Like REGEN-COV (casirivimab and imdevimab), FDA may allow for the emergency use of other medicines to treat people with COVID-19. Click here: [FDA.gov][1] for information on other medicines used to treat people with COVID-19. Your healthcare provider may talk with you about clinical trials you may be eligible for.

It is your choice to be treated or not to be treated with REGEN-COV. Should you decide not to receive REGEN-COV or stop it at any time, it will not change your standard medical care.

[1]: https://www.fda.gov/emergency-preparedness-and-response/mcm-legal-regulatory-and-policy-framework/emergency-use-authorization.
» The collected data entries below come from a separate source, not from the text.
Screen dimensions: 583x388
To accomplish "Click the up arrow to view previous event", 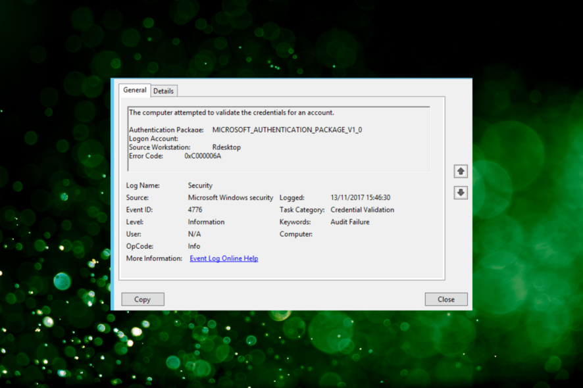I will [x=461, y=171].
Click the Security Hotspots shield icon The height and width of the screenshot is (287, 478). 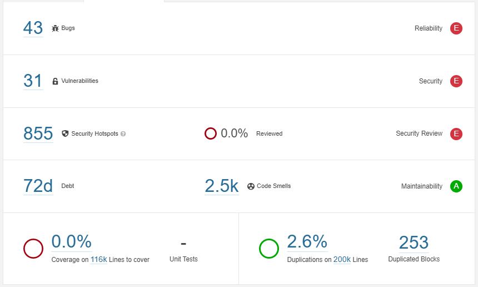65,133
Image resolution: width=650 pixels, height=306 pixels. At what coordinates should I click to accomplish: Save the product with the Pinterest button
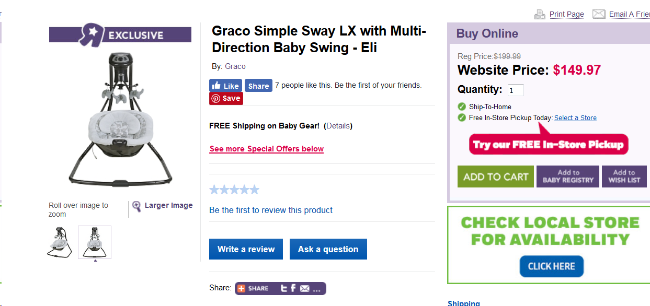point(226,98)
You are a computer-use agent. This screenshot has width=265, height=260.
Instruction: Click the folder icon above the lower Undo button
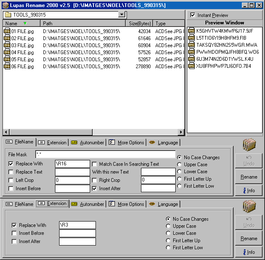(x=249, y=206)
There is limited experience treating pregnant women or breastfeeding mothers with REGEN-COV (casirivimab and imdevimab). For a mother and unborn baby, the benefit of receiving REGEN-COV may be greater than the risk from the treatment. If you are pregnant or breastfeeding, discuss your options and specific situation with your healthcare provider.

Tell your healthcare provider right away if you have any side effect that bothers you or does not go away.

Report side effects to FDA MedWatch at www.fda.gov/medwatch or call 1-800-FDA-1088 or call 1-844-734-6643.

* Ask your health care provider.

* Visit www.REGENCOV.com

* Visit https://www.covid19treatmentguidelines.nih.gov/

* Contact your local or state public health department.

The United States FDA has made REGEN-COV (casirivimab and imdevimab) available under an emergency access mechanism called an EUA. The EUA is supported by a Secretary of Health and Human Service (HHS) declaration that circumstances exist to justify the emergency use of drugs and biological products during the COVID-19 pandemic.

REGEN-COV has not undergone the same type of review as an FDA-approved product. In issuing an EUA under the COVID-19 public health emergency, the FDA must determine, among other things, that based on the totality of scientific evidence available, it is reasonable to believe that the product may be effective for diagnosing, treating, or preventing COVID-19, or a serious or life-threatening disease or condition caused by COVID-19; that the known and potential benefits of the product, when used to diagnose, treat, or prevent such disease or condition, outweigh the known and potential risks of such product; and that there are no adequate, approved and available alternatives. All of these criteria must be met to allow for the medicine to be used in the treatment of patients during the COVID-19 pandemic.

The EUA for REGEN-COV is in effect for the duration of the COVID-19 declaration justifying emergency use of these products, unless terminated or revoked (after which the products may no longer be used).